Directive 1: Using the passage on leaders and crises, decide whether each statement below agrees with it: (a) Mental toughness is an attitude that sees some aspirations as beyond accomplishment. (b) Reaction to a crisis generally comes in three ways. (c) Those who believe a crisis is insurmountable put up strong resistance against it. Answer yes or no for each and quote the words of the passage that settle it.
Directive 2: Print the portion of the passage on leaders and crises between "Generally, reaction to" and "away by it.", inclusive.
Directive 3: Summarize the passage on leaders and crises in two sentences.

Document excerpt:
►
One thing leaders must never forget is that the whole essence of a crisis is to stop them from achieving their original goal, thereby portraying them as failures. Those who understand this will never abandon their predetermined goals while addressing the crisis at hand.
Defeating crises
Crises are the undoing of many leaders. Otherwise successful corporate leaders have seen their careers plummet during a crisis. On the other hand, some leaders who had been regarded as lackluster performers saw their careers soar to unprecedented heights as they steered their organizations out of crises.
Defeating a crisis is a function of the leader’s mental toughness. Leaders who are swept away by crises are those whose mental toughness is inferior to the crisis at hand. On the other hand, leaders who are able to handle crisis are those who have trained themselves to the point that their mental toughness can outmatch the crisis.
Mental toughness is the ability to tower above doubts, worries, difficulties, problems and inconveniences that may want to stall the attainment of a set goal. It is a resolve that does not succumb to failure. It is a mindset that stops at nothing until the predetermined goal is achieved. It is an attitude that does not see any aspiration as being beyond accomplishment.
Generally, reaction to a crisis comes in three ways. The first is the belief that the crisis is insurmountable, the second is the intention to just manage the situation, the third is the resolve to overcome the situation.
Those who believe that the crisis is insurmountable allow themselves to be overwhelmed by the situation to the extent that they put up little or no resistance against it. They do not see themselves as having the capacity to handle the crisis. As a result, they become afraid and panicky. This deprives them of the ability to think properly about the crisis. Because they have been overcome by fear, they cannot come up with an accurate analysis of the situation and consequently cannot produce the right strategy to get out of the situation. At the end of the day, they are either drowned by the crisis or swept away by it.
◄
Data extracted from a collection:
►
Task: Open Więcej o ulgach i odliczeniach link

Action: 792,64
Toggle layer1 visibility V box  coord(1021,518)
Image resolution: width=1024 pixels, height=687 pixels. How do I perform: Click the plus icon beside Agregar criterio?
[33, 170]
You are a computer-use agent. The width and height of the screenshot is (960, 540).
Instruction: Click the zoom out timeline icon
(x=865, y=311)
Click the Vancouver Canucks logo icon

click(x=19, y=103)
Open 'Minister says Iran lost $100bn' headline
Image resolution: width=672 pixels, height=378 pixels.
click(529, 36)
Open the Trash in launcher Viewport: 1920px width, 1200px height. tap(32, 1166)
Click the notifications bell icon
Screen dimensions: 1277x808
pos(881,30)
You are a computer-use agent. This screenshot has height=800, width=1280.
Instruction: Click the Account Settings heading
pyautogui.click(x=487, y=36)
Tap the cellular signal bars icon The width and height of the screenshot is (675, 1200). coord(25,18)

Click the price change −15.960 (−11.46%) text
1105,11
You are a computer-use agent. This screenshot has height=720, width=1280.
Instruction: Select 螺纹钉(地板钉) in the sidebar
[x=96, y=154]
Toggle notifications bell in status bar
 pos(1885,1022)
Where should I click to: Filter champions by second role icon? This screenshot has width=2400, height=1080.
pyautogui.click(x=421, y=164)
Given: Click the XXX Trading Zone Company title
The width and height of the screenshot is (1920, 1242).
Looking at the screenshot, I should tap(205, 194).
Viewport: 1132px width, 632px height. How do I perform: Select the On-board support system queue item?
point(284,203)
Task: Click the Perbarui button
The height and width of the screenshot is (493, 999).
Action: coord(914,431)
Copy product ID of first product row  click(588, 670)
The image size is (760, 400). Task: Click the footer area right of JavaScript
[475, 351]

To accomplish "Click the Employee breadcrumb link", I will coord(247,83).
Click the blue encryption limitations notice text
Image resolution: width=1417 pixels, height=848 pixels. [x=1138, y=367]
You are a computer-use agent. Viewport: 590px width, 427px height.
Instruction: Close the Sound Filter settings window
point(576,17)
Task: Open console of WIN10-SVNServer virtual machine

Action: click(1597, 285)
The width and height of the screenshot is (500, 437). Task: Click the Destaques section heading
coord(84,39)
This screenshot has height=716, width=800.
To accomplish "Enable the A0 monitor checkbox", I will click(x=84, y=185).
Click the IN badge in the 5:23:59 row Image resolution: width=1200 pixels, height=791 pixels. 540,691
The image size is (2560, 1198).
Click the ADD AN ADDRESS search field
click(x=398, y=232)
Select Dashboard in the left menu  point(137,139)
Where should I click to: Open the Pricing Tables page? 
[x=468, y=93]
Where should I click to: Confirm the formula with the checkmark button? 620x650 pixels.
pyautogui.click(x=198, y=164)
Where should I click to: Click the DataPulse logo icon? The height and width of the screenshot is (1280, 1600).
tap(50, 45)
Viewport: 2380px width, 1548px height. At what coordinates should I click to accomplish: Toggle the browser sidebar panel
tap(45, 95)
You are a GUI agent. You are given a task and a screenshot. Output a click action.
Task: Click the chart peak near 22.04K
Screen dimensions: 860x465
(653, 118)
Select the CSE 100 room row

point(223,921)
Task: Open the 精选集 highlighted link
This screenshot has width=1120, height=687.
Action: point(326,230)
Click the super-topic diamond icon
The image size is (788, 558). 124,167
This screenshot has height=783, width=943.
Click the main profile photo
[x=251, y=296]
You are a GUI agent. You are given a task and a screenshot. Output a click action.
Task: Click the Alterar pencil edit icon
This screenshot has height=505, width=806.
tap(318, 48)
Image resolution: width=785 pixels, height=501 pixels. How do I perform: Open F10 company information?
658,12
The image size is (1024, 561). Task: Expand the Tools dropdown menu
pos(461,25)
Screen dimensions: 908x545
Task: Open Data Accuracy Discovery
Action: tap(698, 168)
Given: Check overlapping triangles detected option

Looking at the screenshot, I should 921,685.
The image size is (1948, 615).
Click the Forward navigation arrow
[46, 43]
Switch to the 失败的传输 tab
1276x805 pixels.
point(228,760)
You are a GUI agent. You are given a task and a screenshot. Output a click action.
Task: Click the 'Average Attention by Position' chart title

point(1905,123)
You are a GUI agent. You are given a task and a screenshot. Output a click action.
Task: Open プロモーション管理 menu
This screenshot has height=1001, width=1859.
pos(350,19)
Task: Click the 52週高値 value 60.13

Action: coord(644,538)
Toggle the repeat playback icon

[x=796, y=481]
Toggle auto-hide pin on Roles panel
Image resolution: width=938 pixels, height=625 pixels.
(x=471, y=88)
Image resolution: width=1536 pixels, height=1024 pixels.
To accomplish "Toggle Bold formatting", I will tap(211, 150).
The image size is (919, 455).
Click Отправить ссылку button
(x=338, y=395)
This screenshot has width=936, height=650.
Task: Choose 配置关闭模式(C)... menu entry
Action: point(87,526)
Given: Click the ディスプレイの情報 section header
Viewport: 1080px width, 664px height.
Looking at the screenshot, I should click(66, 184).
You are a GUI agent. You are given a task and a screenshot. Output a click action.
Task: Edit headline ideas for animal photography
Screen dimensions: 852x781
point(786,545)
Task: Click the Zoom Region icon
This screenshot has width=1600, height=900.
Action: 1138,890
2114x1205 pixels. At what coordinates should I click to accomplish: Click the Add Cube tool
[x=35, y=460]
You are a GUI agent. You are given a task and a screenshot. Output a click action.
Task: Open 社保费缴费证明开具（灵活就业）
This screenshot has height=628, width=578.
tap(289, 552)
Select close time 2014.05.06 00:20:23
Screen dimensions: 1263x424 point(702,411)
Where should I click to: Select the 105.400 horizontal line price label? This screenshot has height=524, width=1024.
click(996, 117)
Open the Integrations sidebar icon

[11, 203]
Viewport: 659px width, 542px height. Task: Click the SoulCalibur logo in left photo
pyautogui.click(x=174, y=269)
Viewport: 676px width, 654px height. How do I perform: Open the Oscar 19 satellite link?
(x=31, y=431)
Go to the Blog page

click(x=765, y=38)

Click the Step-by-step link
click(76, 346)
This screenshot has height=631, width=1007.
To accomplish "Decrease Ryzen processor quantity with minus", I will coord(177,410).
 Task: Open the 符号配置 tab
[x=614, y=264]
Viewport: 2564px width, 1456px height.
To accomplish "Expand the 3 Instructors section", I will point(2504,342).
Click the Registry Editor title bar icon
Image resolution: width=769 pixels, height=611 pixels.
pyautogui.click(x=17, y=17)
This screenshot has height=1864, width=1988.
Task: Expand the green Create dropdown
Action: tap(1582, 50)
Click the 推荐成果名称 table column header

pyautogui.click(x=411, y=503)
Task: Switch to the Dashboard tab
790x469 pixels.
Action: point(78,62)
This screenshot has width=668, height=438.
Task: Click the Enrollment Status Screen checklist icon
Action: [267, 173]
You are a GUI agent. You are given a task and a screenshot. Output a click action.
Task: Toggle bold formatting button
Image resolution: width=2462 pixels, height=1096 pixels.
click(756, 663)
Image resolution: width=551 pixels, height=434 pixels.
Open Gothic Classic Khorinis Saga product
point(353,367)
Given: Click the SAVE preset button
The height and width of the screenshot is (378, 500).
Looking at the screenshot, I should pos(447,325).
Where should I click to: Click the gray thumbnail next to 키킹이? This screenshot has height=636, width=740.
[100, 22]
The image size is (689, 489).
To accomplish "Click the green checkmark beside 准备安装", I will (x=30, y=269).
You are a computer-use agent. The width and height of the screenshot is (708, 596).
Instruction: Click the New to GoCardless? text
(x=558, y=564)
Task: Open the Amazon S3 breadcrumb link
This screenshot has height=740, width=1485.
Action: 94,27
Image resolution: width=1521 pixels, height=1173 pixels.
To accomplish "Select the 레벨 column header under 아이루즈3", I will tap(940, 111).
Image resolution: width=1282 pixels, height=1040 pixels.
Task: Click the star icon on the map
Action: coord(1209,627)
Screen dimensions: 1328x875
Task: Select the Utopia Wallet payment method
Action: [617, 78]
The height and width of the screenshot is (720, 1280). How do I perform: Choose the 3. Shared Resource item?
◄
Complete output 1:
(a) No: "It is an attitude that does not see any aspiration as being beyond accomplishment."
(b) Yes: "Generally, reaction to a crisis comes in three ways."
(c) No: "they put up little or no resistance against it."

Complete output 2:
Generally, reaction to a crisis comes in three ways. The first is the belief that the crisis is insurmountable, the second is the intention to just manage the situation, the third is the resolve to overcome the situation.
Those who believe that the crisis is insurmountable allow themselves to be overwhelmed by the situation to the extent that they put up little or no resistance against it. They do not see themselves as having the capacity to handle the crisis. As a result, they become afraid and panicky. This deprives them of the ability to think properly about the crisis. Because they have been overcome by fear, they cannot come up with an accurate analysis of the situation and consequently cannot produce the right strategy to get out of the situation. At the end of the day, they are either drowned by the crisis or swept away by it.

Complete output 3: Crises can make leaders' careers plummet or soar, and defeating a crisis depends on the leader's mental toughness, the ability to tower above doubts and difficulties that may stall a set goal. Reactions to a crisis come in three ways, and those who believe it insurmountable become afraid, cannot analyze the situation accurately or find the right strategy, and end up drowned or swept away by it.